4021
Fa più rumore un albero che casca che una foresta che cresce.
Il 4021 del titolo si riferisce al codice dell’agente di commercio trentenne e senza nome che vediamo pronto a togliersi la vita su una spiaggia, ma che ritroviamo poi in un ristorante per riscuotere una consueta fattura, prima che ci venga mostrato il percorso che lo ha portato a quella situazione.
Agente di commercio cui concede anima e corpo in maniera quasi autobiografica lo stesso Simone Pulcini che firma la sceneggiatura insieme alla Viviana Lentini qui debuttante dietro la macchina da presa ed alla Elisa Billi che gli fa da ex moglie nel corso della oltre ora e venti di visione, destinata ad evolversi senza seguire un ordine cronologico, mostrando l’uno dopo l’altro gli incontri effettuati dall’indebitato protagonista con più o meno bizzarri personaggi.
Bizzarri personaggi che, tra parenti, “amici” e perfetti sconosciuti, spaziano da un usuraio che rivuole assolutamente indietro i propri soldi ad un cugino impegnato in un addio al nubilato organizzato da ragazze spagnole; fino ad un misterioso rom e, addirittura, un posteggiatore abusivo preso ad improvvisare rime poetiche, incarnato dal Mirko Frezza di Roma criminale e Il più grande sogno.
Un agglomerato umano che, comprendente anche un esilarante vigile con record giornaliero di multe (!!!), provvede a fornire – insieme ad un divertente discorso relativo alla star hollywoodiana Al Pacino – le occasioni atte a spingere lo spettatore a (sor)ridere per “alleggerire” un’operazione riguardante, in realtà, una tematica piuttosto triste come quella della crisi lavorativa che attanaglia l’Italia del XXI secolo, di cui la regista precisa: “Il progetto di farne un film indipendente no-budget, dopo l’esperienza positiva della messa in scena teatrale, nasce dall’esigenza mia e di Simone di mettere ancora più in luce un sistema sociale che mira a colpire sempre e solo le categorie più deboli, tra cui i liberi professionisti e le piccole imprese, mettendole spesso le une contro le altre in un gioco al massacro, una gara falsata che ammette solo vinti e nessun vincitore. Ancora oggi si attende la più volte citata ripresa che tarda invece ad arrivare”.

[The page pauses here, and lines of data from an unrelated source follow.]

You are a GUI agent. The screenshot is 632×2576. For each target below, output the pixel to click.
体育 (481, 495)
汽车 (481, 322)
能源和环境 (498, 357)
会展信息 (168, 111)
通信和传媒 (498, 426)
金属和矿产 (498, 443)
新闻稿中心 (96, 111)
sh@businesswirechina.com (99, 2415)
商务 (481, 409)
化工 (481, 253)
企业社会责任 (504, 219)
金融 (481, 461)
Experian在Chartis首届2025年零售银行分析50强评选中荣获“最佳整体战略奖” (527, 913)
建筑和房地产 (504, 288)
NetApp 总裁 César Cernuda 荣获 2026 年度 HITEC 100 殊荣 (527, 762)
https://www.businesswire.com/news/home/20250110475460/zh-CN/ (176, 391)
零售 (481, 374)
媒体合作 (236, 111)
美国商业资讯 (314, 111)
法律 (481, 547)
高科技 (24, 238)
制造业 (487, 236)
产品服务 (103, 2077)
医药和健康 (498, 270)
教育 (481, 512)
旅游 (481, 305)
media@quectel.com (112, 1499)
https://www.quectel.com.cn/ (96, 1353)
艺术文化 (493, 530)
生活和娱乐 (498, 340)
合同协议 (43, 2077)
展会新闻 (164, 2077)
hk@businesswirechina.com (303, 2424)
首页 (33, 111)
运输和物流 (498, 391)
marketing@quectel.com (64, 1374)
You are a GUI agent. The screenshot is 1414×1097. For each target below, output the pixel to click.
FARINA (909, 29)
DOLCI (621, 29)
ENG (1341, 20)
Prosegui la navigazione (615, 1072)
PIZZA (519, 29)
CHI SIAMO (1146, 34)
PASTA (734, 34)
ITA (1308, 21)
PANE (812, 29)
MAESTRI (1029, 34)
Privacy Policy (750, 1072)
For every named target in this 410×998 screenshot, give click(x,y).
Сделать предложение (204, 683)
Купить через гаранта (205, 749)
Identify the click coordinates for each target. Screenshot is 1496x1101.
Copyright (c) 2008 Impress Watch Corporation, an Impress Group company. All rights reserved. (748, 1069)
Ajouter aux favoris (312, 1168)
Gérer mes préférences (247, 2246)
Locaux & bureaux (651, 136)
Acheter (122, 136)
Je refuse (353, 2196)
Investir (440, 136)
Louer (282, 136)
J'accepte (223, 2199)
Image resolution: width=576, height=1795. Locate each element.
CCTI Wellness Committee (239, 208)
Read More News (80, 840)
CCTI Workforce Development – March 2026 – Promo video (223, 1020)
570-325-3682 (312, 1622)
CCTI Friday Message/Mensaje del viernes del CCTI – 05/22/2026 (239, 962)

Un sistema sociale orchestrato da potenti che sempre hanno mangiato e sempre mangeranno, al comando di un paese in cui, ormai, non viene più arrestato nessuno come viene ribadito nell’insieme, impreziosito da una recitazione che non ha nulla da invidiare a produzioni decisamente più grosse.
Aspetto che lascia in un certo senso intuire la citata matrice teatrale del tutto; arricchita, però, di respiro cinematografico, grazie alla sensazione di racconto on the road trasmessa dai continui spostamenti sulle strade di Roma effettuati in automobile dal giovane precario in cui è facile rispecchiarsi, in particolar modo se si è giovani residenti dello stivale tricolore che identifica i cassintegrati in qualità di vecchi eroi.
E non ci si annoia, non si avverte troppo la pochezza di mezzi e si viene spinti alla riflessione... ma con un forte (retro)gusto di amarezza.